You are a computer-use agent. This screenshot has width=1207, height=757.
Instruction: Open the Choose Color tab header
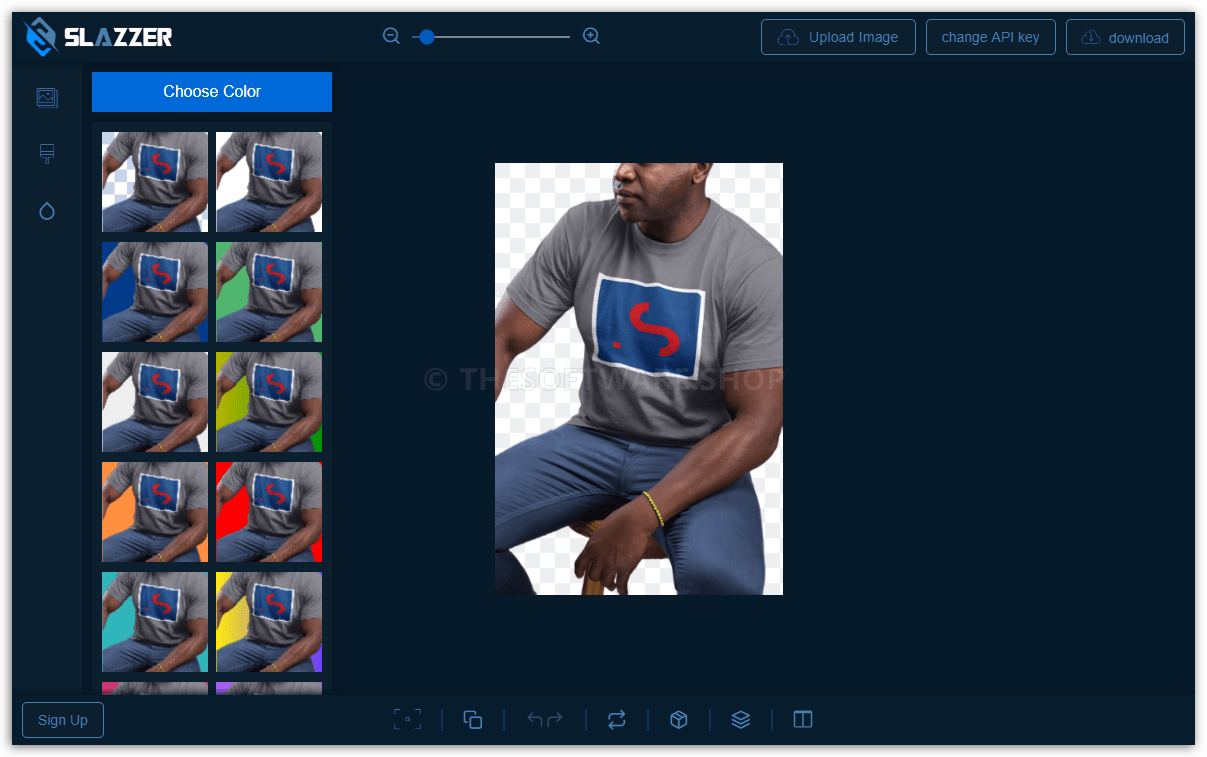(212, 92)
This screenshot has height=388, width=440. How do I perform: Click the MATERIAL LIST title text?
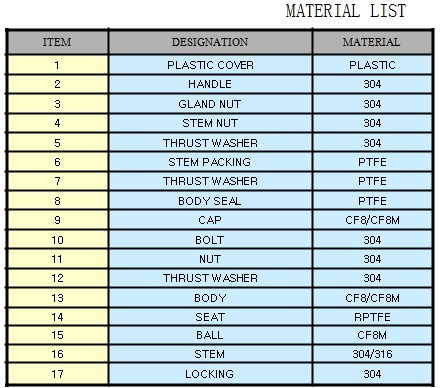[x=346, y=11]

####################

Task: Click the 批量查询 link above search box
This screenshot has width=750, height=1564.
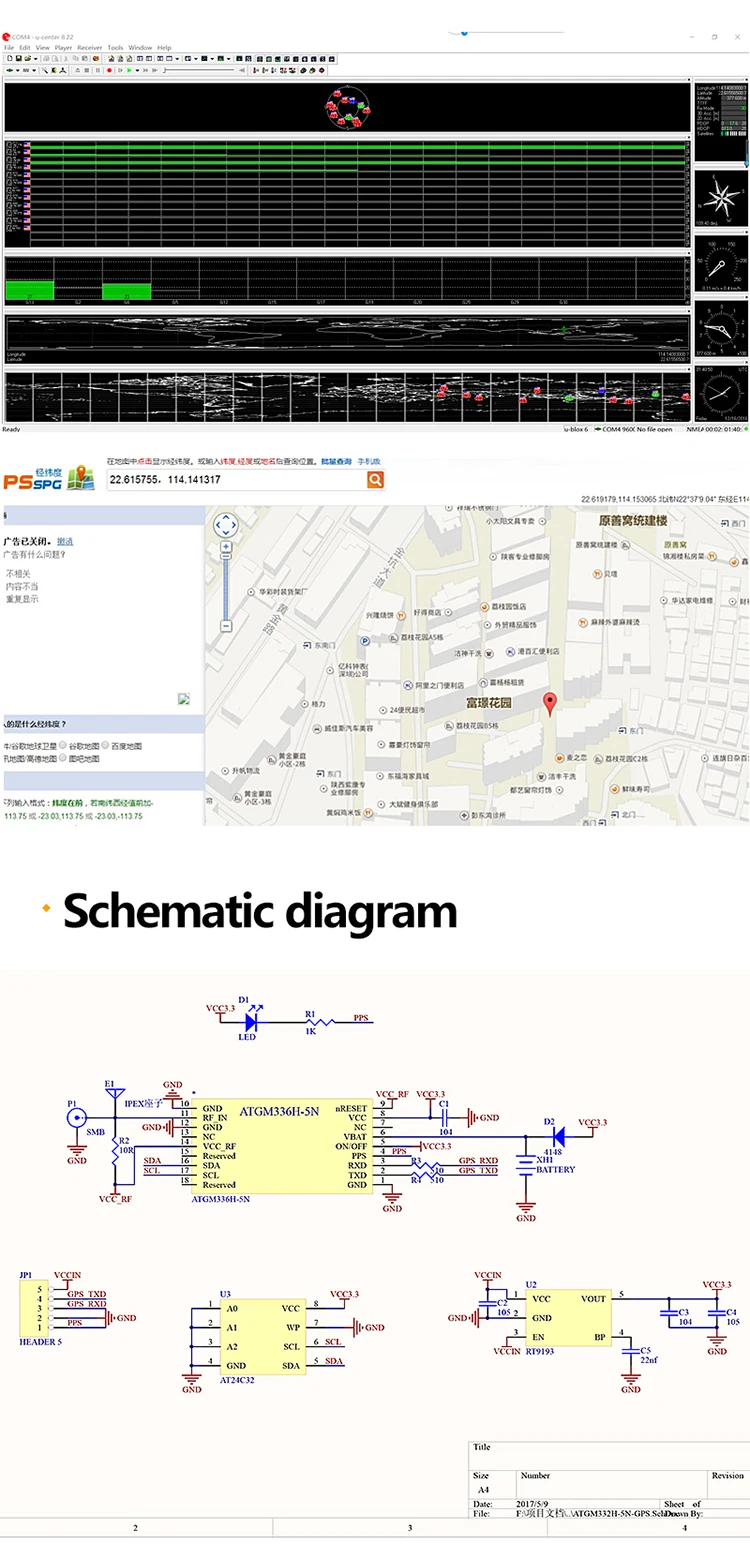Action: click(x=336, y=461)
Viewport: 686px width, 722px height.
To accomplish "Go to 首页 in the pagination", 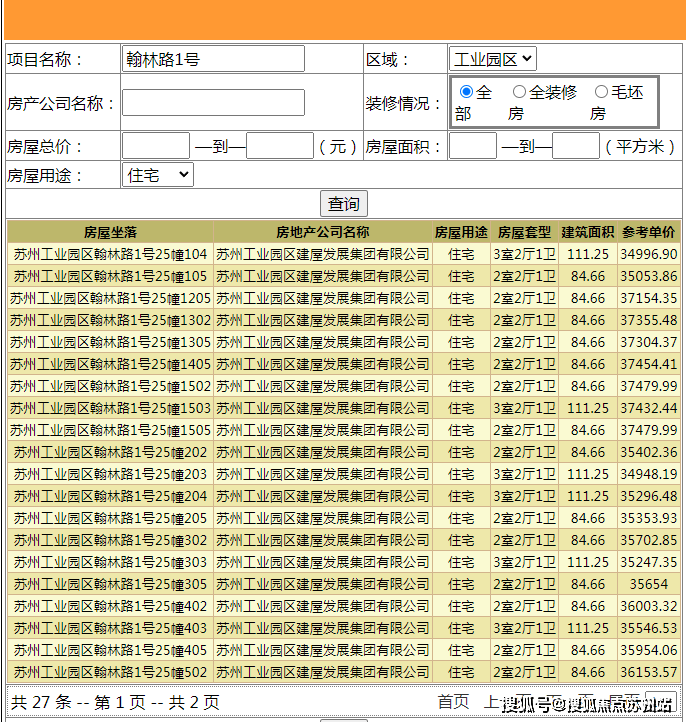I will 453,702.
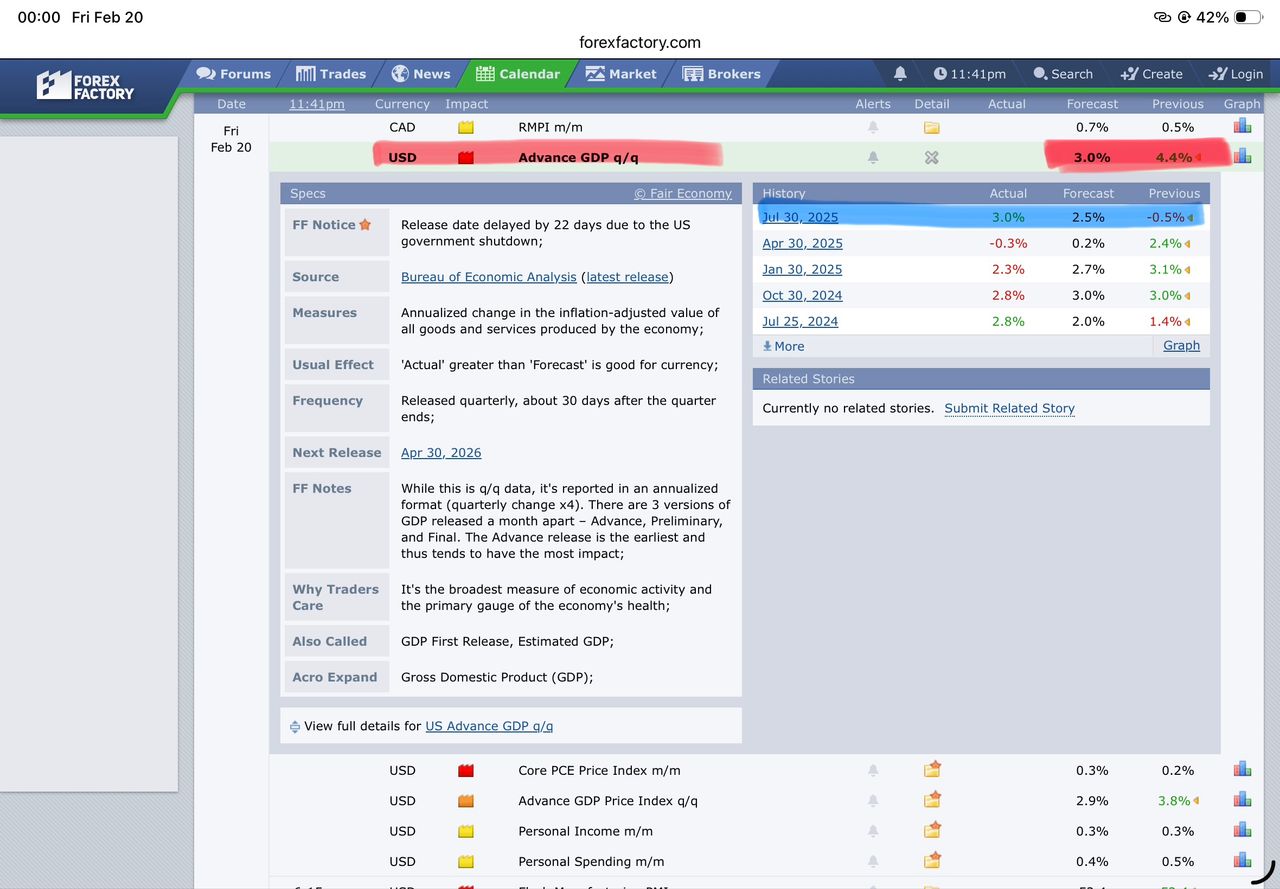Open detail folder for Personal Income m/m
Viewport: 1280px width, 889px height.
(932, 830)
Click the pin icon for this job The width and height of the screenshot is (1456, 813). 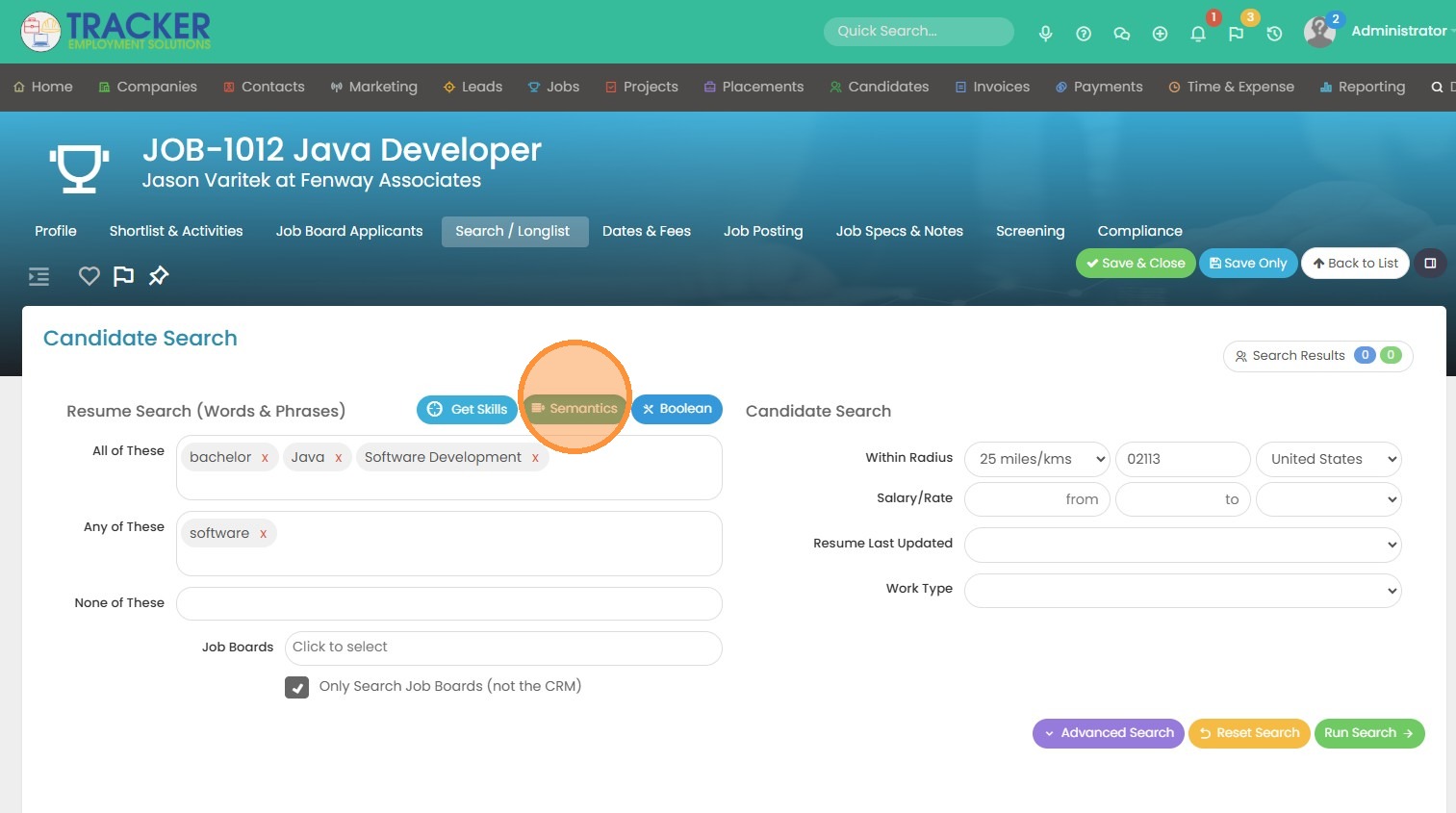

####################

Exercise details:
Output exactly the lines of the listing above that start with the one holding "Task: Click the 批量查询 link above search box" and go on through the one holding "Viewport: 686px width, 722px height."; leave the pictures out.

Your solution:
Task: Click the 批量查询 link above search box
This screenshot has width=750, height=1564.
Action: click(x=336, y=461)
Viewport: 686px width, 722px height.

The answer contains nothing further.